You will find no treatise here. Remember, this is an elemental series- and a foundation. YOU build on that.
You think you know…but a lot of you don’t
The most well-known estate planning document, by far, is the Last Will and Testament, more commonly known as “a Will.” I think many people have heard sad and downright horrible stories within and outside of their families, about the chaos that can ensue in this document’s absence.
The lack of a Will (and I will be very frank, even its existence) can bring out negative traits in an otherwise “good person,” and can create a monster from a person who already had ill intentions or frayed family ties. Either way, having a Will is far better than not having one.
Therefore, it is the document a potential client will come to me specifically requesting— and nothing else.
No estate planning or elder law attorney worth their law license would ever just draft a will for a person who has never done any type of planning. In my opinion, to do that is malpractice.

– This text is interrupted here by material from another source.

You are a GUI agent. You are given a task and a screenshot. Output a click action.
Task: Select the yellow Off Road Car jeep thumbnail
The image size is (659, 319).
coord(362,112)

I will put this in a different context: If a person is in an accident and both of their arms and legs, all their limbs, were fractured, a physician would cast all four limbs- not just one. All limbs need protection so that bones can fuse back together properly, and the person can resume full mobility.
It is the same with attorneys. It is our responsibility to tell clients what they need, not just go along with that they think they need. More often, they do not know the importance of a document and the long-term consequences of having it versus not.
The Series will go into more detail about this, but I just wanted that point to be clear from the outset.
“Who’s Who” in a Will
Even with most people requesting a Will, many still do not understand the document and its actual function.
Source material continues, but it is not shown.